Some 2,000 Illinois children were sexually abused by Catholic priests between 1950 and 2010, according to a report released Tuesday from the state attorney general’s office, which also details how the abuse was often overlooked by church superiors. Gone and hid. Decades of affairs in the Diocese of Boston whose disclosure contributed substantially to the unfolding of this crisis in the United States.
The 696-page report released by Illinois Attorney General Kwame Raoul confirms abuse allegations against 451 Catholic priests in the state’s six dioceses, with at least 1,997 victims registered in Pennsylvania over the past seven decades. twice the number of victims. At the same time, one of the great cases of blacklisting of the American Church. The text publishes for the first time the names of 149 priests and religious who, according to the investigation, have been the subject of credible complaints. As Raoul explains in the report’s preface, the investigation launched in 2018 by his predecessor, Lisa Madigan, who accused the church of underreporting cases, initially identified 103 abusers in its ranks. Of the 451 mentioned in the report, 330 have died.
The Illinois revelation adds to a long list of investigations around the world, particularly in Latin America, into sexual abuse in institutions dependent on the Catholic Church such as schools, boarding schools or parishes, as well as the systematic practice of covering up predators. Transfer them to other destinations, thus spreading the threat.
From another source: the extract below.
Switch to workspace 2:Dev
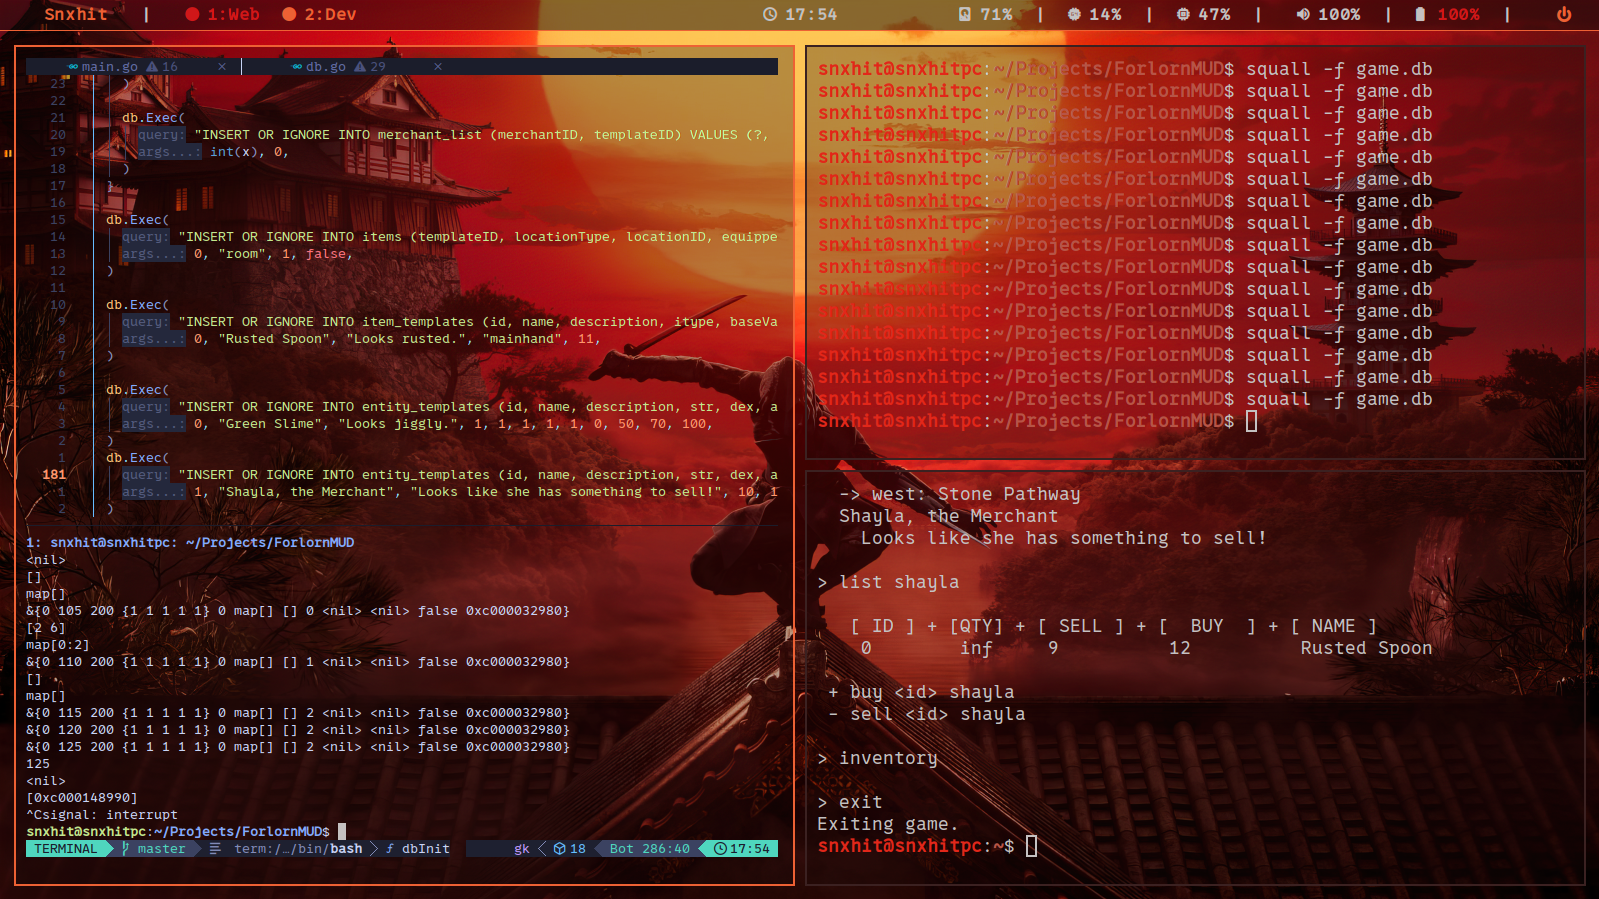1599x899 pixels. (319, 15)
The Oscar-winning film Spotlight, about the Boston Globe investigation that exposed abuse in that Massachusetts diocese, tells of first the cloak of silence and then the abrupt removal of troublesome priests. “Decisions and policies by the Catholic hierarchy have allowed known child abusers to hide, often in plain sight,” Raoul said.
Abuse scandals have undermined the church’s reputation and have been a major challenge for Pope Francis, who has passed a series of measures aimed at holding the curia accountable over the past decade due to internal resistance, with mixed results. The US Church has had to pay millions of dollars to avoid lawsuits, even as seven dioceses declared bankruptcy between 2004 and 2009 to avoid payment. Just last year, the New Jersey Diocese agreed to pay $87.5 million to 300 victims, and a month later, the Santa Fe Archdiocese allocated $121 million to that end. As of 2007, churches in the US had distributed over $1.4 billion in compensation.
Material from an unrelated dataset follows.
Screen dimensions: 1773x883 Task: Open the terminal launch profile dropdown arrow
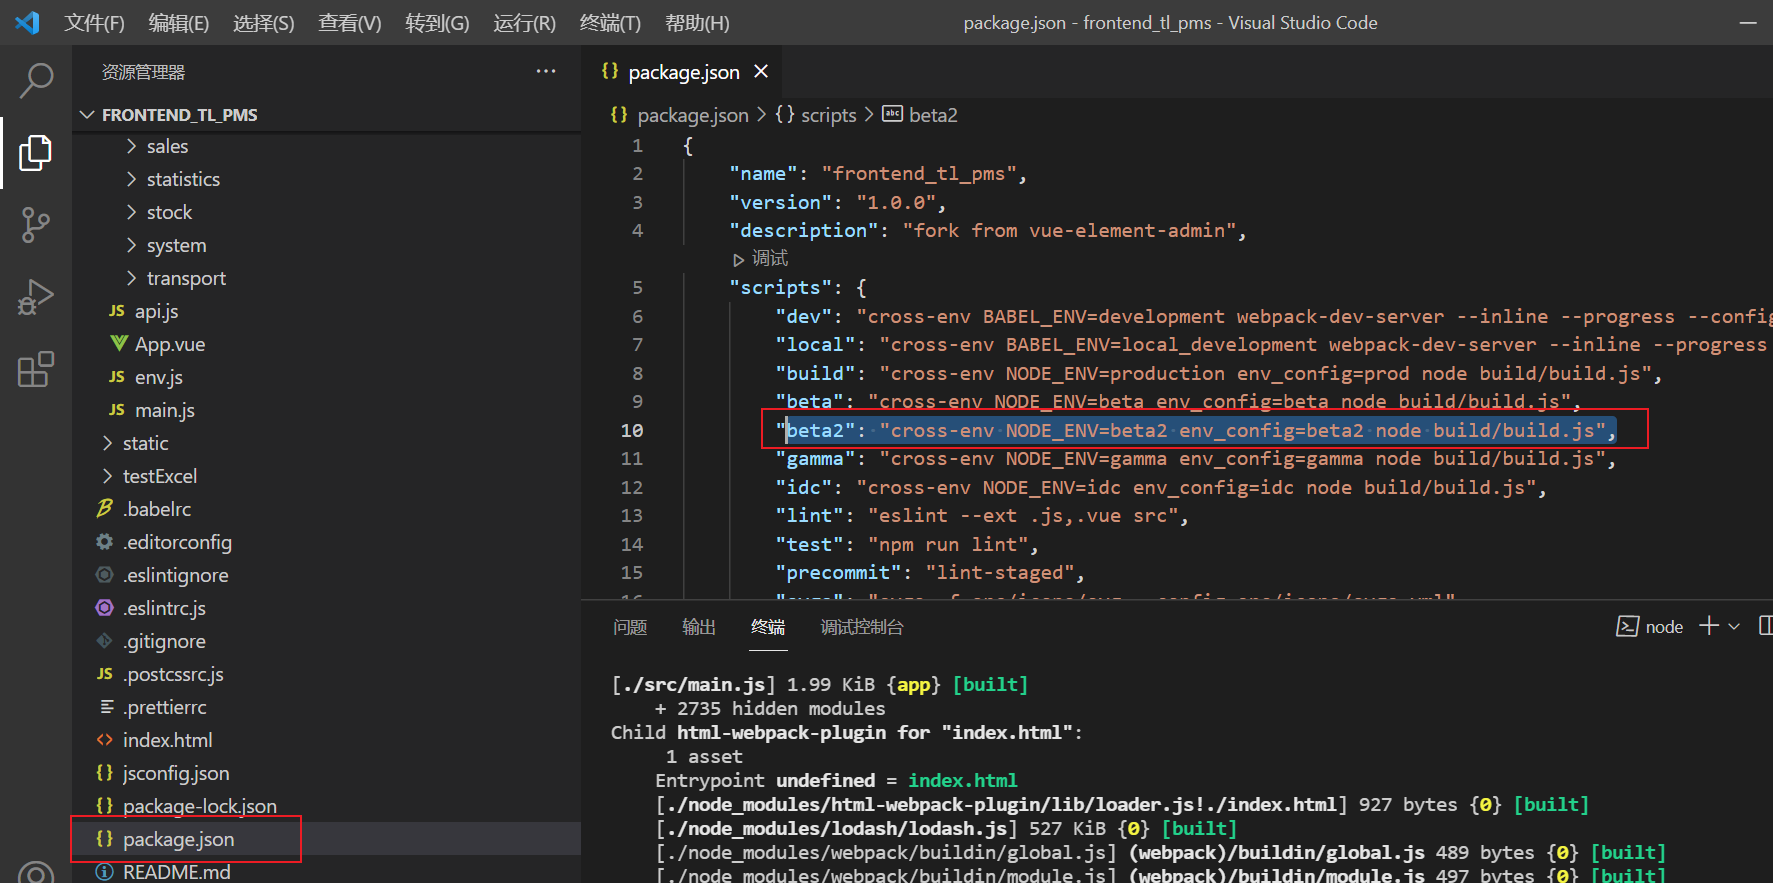[1734, 627]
In Illinois, investigators combed through thousands of files, spent hours interviewing church representatives and reviewed complaints from more than 600 victims. Many cannot access justice because of prescriptions for crimes committed in some cases decades ago. The report, however, wishes to partially reparate the victims, whom it does not describe as such, but rather as “survivors”.
“These perpetrators may never be held accountable in a court of law, but by naming them here, the Attorney General asserted in the notice, a measure of public accountability and remediation for the survivors.” The text says, “Nearly all of the people interviewed by the attorney general report some episode of mental disorder as a result of the abuse.”
Among the documented cases, presented by the parish and indicative of the number of victims – mostly children, but also some girls and young women – is that of Father Francis Scube, in the Diocese of Belleville in the late 1950s or early sixties. had come His sexual interest in children was never a secret, as a March 1959 letter to the parish priest of a village warned: “Scoob will do great spiritual harm when posing as religious.” The warning didn’t stop Scube from abusing three minors.
Regarding Father Robert Mayer, the report states that the Archdiocese of Chicago received complaints for years, yet “it refused to remove him from ministry.” Another priest, Thomas Francis Kelly, abused more than 15 boys between the ages of 11 and 17 in various parishes during the 1960s and 1970s.
According to the local episcopal conference, there were approximately 3.5 million Catholics living in Illinois in 2019, representing 27% of the state’s population. Illinois’ six dioceses had approximately 950 parishes and over 2,200 priests.